→ WHAT TO WORK ON
Of the lines below, write out exactly those from the line with "This screenshot has width=720, height=586." through the line with "Click graduation cap icon on Check-In card", both included, and skip the rest.

→ EXTRACTED DATA

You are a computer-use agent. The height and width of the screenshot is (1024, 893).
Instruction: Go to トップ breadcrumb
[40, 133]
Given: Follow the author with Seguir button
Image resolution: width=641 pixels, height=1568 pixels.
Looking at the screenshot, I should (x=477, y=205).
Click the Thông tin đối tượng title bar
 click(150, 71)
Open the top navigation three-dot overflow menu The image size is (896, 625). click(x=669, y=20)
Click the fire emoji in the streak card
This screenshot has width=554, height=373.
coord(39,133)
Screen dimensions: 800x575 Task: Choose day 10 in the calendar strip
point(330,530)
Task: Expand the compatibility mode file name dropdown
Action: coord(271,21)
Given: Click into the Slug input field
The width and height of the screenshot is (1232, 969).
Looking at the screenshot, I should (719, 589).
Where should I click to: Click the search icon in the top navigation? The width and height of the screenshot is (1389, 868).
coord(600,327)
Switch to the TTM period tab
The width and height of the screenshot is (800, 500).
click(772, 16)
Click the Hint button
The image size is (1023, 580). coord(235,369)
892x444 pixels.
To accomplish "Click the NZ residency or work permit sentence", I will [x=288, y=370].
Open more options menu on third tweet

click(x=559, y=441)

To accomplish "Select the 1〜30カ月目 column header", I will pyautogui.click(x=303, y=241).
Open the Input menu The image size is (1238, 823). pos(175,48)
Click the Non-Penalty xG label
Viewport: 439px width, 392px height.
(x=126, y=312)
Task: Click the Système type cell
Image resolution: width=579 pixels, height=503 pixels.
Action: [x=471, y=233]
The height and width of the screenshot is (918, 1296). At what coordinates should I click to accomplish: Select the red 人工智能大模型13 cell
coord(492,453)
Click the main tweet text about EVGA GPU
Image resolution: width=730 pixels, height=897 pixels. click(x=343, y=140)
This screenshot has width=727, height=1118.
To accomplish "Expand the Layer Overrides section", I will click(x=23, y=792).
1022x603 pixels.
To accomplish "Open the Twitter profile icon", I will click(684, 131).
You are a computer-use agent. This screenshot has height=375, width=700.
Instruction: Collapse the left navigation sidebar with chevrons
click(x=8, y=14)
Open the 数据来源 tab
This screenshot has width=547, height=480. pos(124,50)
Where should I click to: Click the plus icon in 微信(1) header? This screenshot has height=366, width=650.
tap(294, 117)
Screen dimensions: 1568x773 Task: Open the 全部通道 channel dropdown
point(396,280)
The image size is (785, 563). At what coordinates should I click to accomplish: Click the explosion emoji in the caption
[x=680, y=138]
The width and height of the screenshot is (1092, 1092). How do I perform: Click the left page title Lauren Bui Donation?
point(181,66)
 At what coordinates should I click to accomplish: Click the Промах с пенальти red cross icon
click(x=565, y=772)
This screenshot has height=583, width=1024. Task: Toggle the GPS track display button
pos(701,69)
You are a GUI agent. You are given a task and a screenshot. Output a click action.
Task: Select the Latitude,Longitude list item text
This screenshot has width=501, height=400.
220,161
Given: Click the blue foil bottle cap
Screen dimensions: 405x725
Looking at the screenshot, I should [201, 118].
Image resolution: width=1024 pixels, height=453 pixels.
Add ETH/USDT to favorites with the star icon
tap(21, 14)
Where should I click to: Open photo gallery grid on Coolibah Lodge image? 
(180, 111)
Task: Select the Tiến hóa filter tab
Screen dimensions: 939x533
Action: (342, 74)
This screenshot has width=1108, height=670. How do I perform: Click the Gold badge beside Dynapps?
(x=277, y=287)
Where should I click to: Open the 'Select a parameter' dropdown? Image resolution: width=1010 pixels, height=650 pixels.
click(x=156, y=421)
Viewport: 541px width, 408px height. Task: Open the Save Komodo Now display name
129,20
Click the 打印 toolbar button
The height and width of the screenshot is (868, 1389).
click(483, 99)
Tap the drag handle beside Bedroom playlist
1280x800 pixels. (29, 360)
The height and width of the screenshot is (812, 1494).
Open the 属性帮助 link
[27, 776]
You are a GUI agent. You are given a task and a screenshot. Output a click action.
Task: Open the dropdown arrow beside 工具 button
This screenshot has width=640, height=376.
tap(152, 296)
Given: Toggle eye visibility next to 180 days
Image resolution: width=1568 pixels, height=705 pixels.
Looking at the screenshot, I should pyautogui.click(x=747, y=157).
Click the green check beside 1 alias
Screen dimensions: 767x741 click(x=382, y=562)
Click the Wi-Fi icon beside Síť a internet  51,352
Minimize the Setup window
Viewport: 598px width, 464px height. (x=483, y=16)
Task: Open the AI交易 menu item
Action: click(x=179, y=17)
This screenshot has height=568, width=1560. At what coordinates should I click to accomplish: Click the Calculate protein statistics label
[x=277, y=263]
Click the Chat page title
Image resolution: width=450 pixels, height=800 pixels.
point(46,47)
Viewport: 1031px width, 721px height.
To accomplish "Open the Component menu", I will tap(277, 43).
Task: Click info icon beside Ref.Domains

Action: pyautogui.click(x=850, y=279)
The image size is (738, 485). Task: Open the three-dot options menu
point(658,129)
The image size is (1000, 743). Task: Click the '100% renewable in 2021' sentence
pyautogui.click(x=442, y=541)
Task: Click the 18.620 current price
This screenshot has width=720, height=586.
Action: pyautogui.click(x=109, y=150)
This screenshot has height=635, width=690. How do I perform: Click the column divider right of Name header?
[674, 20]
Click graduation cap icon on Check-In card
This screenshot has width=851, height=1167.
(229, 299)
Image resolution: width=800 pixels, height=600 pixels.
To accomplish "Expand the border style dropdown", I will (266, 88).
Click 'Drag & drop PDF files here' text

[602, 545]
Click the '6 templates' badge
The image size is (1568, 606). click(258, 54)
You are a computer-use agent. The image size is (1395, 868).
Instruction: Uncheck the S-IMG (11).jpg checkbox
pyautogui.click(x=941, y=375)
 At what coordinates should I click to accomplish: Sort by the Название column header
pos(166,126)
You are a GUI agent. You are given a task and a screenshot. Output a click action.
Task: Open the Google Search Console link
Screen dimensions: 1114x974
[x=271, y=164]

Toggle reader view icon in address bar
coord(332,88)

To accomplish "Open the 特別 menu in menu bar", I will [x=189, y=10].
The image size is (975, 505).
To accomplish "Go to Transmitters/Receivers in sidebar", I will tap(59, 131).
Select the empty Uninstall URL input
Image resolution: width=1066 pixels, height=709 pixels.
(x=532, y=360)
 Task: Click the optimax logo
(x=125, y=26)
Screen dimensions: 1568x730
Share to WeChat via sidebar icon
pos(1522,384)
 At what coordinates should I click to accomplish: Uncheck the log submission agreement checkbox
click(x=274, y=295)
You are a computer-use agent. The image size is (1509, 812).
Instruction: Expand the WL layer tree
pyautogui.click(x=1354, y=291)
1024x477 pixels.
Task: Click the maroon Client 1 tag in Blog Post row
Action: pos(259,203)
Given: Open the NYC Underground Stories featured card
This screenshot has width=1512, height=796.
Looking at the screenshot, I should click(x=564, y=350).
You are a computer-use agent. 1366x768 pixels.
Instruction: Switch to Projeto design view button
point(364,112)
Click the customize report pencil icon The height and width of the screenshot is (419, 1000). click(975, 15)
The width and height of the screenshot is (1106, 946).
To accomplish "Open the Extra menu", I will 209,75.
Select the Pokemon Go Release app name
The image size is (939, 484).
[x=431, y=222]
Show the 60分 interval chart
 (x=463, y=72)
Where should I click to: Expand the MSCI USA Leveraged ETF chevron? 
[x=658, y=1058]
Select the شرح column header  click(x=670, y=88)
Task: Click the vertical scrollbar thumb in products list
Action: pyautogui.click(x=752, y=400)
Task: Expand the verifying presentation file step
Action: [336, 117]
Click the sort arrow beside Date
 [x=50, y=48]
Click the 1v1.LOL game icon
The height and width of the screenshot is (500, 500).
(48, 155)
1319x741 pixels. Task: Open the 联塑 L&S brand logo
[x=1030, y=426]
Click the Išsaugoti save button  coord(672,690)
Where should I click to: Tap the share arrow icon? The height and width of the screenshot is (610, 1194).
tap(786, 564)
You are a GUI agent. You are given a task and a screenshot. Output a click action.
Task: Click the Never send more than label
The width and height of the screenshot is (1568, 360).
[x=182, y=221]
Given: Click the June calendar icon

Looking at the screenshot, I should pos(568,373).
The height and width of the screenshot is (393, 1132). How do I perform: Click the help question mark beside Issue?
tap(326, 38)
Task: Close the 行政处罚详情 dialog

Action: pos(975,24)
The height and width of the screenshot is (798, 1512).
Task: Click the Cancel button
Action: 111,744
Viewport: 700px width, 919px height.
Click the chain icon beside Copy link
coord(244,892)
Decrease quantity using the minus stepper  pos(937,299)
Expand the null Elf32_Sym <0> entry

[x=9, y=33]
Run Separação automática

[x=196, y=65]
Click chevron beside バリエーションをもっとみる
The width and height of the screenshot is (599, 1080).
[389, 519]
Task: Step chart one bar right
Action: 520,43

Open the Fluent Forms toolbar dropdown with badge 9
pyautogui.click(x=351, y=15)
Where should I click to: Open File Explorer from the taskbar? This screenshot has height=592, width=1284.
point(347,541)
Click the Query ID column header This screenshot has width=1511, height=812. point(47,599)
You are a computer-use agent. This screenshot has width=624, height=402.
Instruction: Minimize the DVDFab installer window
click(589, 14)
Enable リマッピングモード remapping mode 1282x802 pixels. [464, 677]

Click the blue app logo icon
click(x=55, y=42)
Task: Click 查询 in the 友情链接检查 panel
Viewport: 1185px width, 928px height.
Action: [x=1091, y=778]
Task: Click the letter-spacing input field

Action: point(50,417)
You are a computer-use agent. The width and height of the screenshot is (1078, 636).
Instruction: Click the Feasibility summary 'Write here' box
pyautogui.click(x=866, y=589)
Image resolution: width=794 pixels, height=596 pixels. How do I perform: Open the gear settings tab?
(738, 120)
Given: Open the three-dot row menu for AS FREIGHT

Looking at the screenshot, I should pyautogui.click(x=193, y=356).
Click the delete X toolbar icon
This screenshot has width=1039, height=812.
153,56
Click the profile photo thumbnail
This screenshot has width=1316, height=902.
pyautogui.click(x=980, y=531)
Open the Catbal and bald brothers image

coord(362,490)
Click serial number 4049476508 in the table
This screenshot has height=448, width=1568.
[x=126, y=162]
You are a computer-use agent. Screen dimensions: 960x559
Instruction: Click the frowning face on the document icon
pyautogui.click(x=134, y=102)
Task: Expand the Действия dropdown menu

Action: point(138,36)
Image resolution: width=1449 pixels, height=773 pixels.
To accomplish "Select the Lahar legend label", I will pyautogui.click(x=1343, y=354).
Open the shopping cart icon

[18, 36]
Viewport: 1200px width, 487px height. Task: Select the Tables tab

→ EXERCISE RESPONSE
This screenshot has width=720, height=586.
Action: pyautogui.click(x=109, y=150)
This screenshot has height=635, width=690. How do I perform: Click the column divider right of Name header?
[674, 20]
Click graduation cap icon on Check-In card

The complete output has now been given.